BRIEF 1 ▸
What serum sodium level defines hypernatremia in the hypernatremia lecture?
BRIEF 2 ▸
Pick up the hypernatremia lecture from its final sentence and keep going in the same spoken style.

[Opening PAGE TEXT section]

Let's move on to hypernatremia.
Hypernatremia is clinically defined when the serum sodium is greater than 145 mEq/L.
This means we have a loss of free water.
Rarely, it's due to administration of hypertonic sodium solutions.
And this affects about 9% of patients in the ICU setting,
about 7% developed during their hospital course.
So, when patients are hypernatremic, there's a rise in plasma osmolality,
which will stimulate the release of ADH that minimizes water loss.
And then thirst is also precipitated, so patients will increase water intake.
Now, even in the setting of something like diabetes insipidus
with marked polyuria and water loss is due to reduced ADH effect,
patients can still maintain a near normal serum sodium
by increasing their water intake from thirst alone.
So, hypernatremia therefore is gonna result in patients who cannot express thirst normally.
Those are going be elderly patients or infants, or those who don't have the access to free water.
So, hospitalized patients in the ICU, for example.
When we think about the etiology of hypernatremia, it could be due to pure water losses.
These are patients who are hypodipsic,
meaning that they have a decrease in their thirst mechanism.
It could be because patients have decreased free access to water
or it could be the fact that patients will have insensible losses, dermal or respiratory losses.
And it can also be due to diabetes insipidus.
So, diabetes insipidus is essentially a decrease in ADH action at the collecting tubule,
either due to a neurogenic cause,
meaning that they have a decrease in ADH production or release,
or a nephrogenic cause, meaning that they have a decreased effect at that collecting duct.
So, central diabetes insipidus, meaning that it's a neurological cause,
is insufficient release of ADH in response to an increase in serum sodium or osmolality.
It can either be partial or complete impairment.
So, lesions of the hypothalamic osmoreceptors or supraoptic nuclei,
or the superior portion of the supraoptichyophyseal tract, either with trauma, surgery,
or tumors can result in this particular central diabetes insipidus.

[Closing PAGE TEXT section]
[Opening DATA SEGMENT section]

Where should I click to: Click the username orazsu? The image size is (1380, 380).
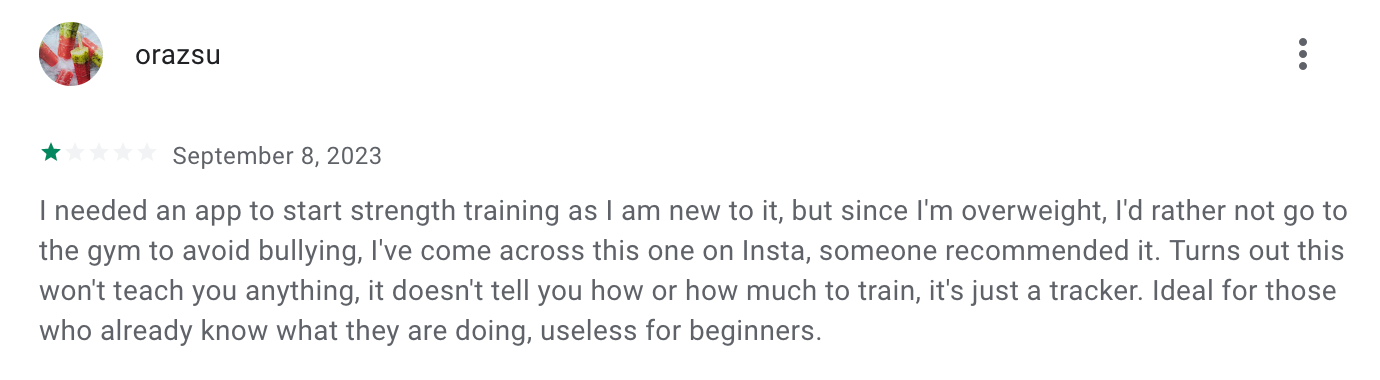[178, 55]
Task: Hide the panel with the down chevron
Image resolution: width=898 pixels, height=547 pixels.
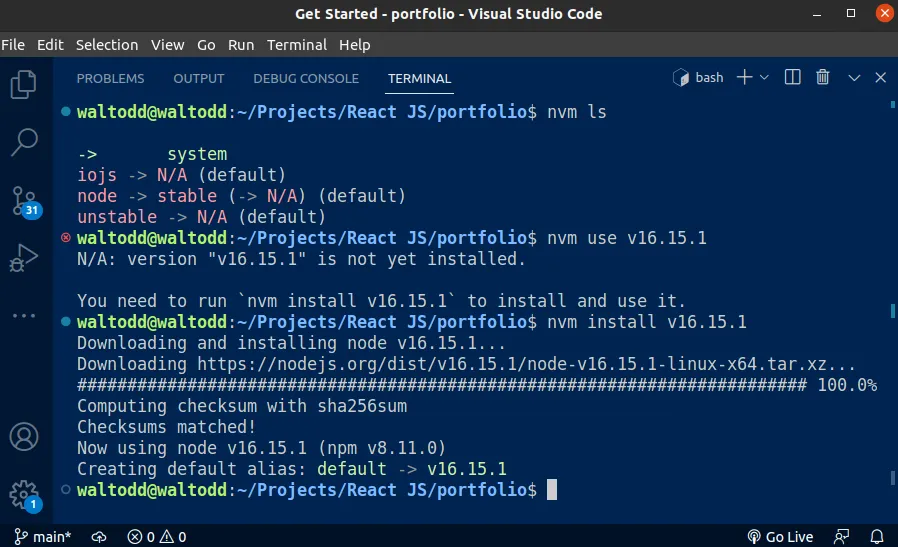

[Closing DATA SEGMENT section]

EXPECTED ANSWER 1 ▸
A serum sodium greater than 145 mEq/L.

EXPECTED ANSWER 2 ▸
In nephrogenic diabetes insipidus, this can also be partial or complete,
and this is going to be due to a reduced action of ADH at that collecting tubule,
either from a mutation in the V2 receptor or aquaporin channel,
or it can be from medications like lithium.
So, what's critical to know, patients perhaps who have bipolar affective disorder,
if they're on lithium, because they can absolutely manifest with a partial diabetes insipidus,
and they should always have free access to water.
So, another category of hypernatremia are patients who experience hypotonic fluid loss.
That means that they have both sodium and water losses,
but the solute concentration, that's the sodium plus potassium,
is hypotonic to the plasma osmolality.
If they don't have free water replaced, they end up with hypernatremia.
So, the causes here to think about are gonna be skin losses.
Again, insensible losses and sweating.
GI losses, stool and gastric output.
Renal losses, so this can be things like osmotic diuretics,
or things like glucose urea, urearesis, or mannitol, and then intrinsic renal disease
where it impairs the concentrating ability in the distal collecting tubule.
Finally, our last category to think about is very uncommon,
but you can have a hypertonic sodium gain.
So, this could be due to the administration of hypertonic sodium solutions.
We might see this from systemic absorption
from somebody who has an intrauterine hypertonic saline administration for hysteroscopy.
We can also see this with salt poisoning.
So, surreptitious intentional salt poisoning is a form of child abuse.
If you think about it, one teaspoon of salt can actually increase the serum sodium
by about 17 mEq/L in a 10 kg child.
We can see this in conditions like Munchausen by proxy,
now referred to as factitious disorder imposed on another.
And then finally, salting, which is a cultural custom of scrubbing a newborn's skin
with salt for up to one hour.
Now, when you do that, you can have systemic absorption of salt through the traumatized skin.
Again, these are very uncommon, but we do have to think about them.
So, the way patients clinically manifest when they're hypernatremic is typically
with lethargy, seizure, or coma. Now, remember how smart our body is.
We have these adaptive mechanisms that can help us
so that those neuronal cells don't shrink from having too little water.
So, what happens? We have movement of ions.
Remember that sodium potassium chloride which could move into the neuronal cells,
and when they do that, water will follow, bringing again that cell volume to the normal level.
Now, if the hypernatremia lasts for more than 48 hours,
we have more permanent adaptive mechanisms, and that includes osmolytes.
So, we collect more osmolytes that move into that intracellular compartment,
again restoring that cell volume to the normal level.